Fast or beauty. Pick one.

(and I don't find the formula box 'beautiful' )

Ton

No free meal after all! At least there's Darin's Math Node to save development time...

Another major bug I found in the formula node. A program I have would nut run in LV 2011+. It would only run in pre 2011. I couldn't find out what was wrong, the results only gave NaN when in 2011+, but was OK in 2010. I eventually made a special "NaN finder" to track it down. The error was inside a formula node, and it was a major bug in LV. The formula node up and including 2010 did not work according to IEEE.

The function is z = (a/x)*exp(1/x) where a is a number from 0 to 1 (often, but not always 0) and x is a number from 0 - 1.5. When a = 0 the physical meaning should be z = 0. I thought this was mathematically correct because 0 * [any number ] = 0. In 2010 and earlier the result was 0 when a = 0 for any x (except x = 0), and everything was OK. The point is that this is not correct.

If x is less than approximately 0.00145, then exp(1/x) = Inf due to double precision. Then z = 0 * Inf = NaN (According to IEEE) while formula node in 2010 gives z = 0. In 2011+ this is fixed and the formula node gives correct result, z = NaN. But I have seen no mention of this bug, and no mention that it is fixed. Another problem with this is that if the formula node only calculates z = a * x, and a is 0 and x is Inf, the result is NaN also in 2010. So what exactly is going on inside the formula nodes is a great mystery.

I've been through a simpler, yet very annoying bug at LV 2010 when NI released that feature that enabled us to directly wire error clusters to a boolean operator. In the first release, it would always return false at every FPGA VI, no matter the cluster value. At the same time, I had a C Series module with a clock problem and I couldn't track the underflow error. A very skilled NI Support guy found the bug after almost a week full of compiles and equivalent code replacements. After that, no more "new" LV before SP1, just like Windows releases...

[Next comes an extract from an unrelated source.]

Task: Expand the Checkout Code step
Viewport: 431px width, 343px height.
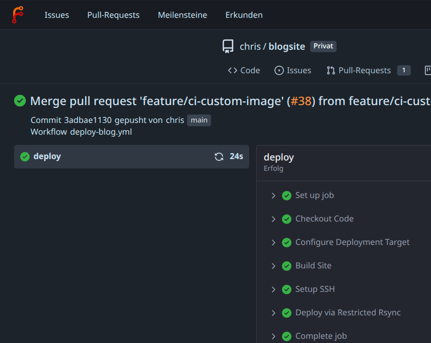Action: point(274,219)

There are several things you can do to that formula node. The last time I checked (some years back), the formula node does no optimizing at all. You have to do that manually. For instance, the pow function is slow in any language. x*x = pow(x,2) mathematically, but x*x is much faster, x*x*x is faster than pow etc, etc. I use an ancient Maple (Maple R4) for that. A hopefully faster, but mathematically equivalent, formula node would (or could) be something like:


t1 = alpha*dedys;

t4 = t1*(y-y*s);

t6 = w/b;

t7 = x-c;

t8 = s*s;

t14 = t7*t7;

A[0] = c-t4*t6*t7/t8;

A[1] = s-t4*t6*t14/t8/s;

A[2] = p-t1*t6*x;

A[3] = q-t1*t6;

[/CODE]

Where the array is your result from the formula. I had to use array only for Maple to work.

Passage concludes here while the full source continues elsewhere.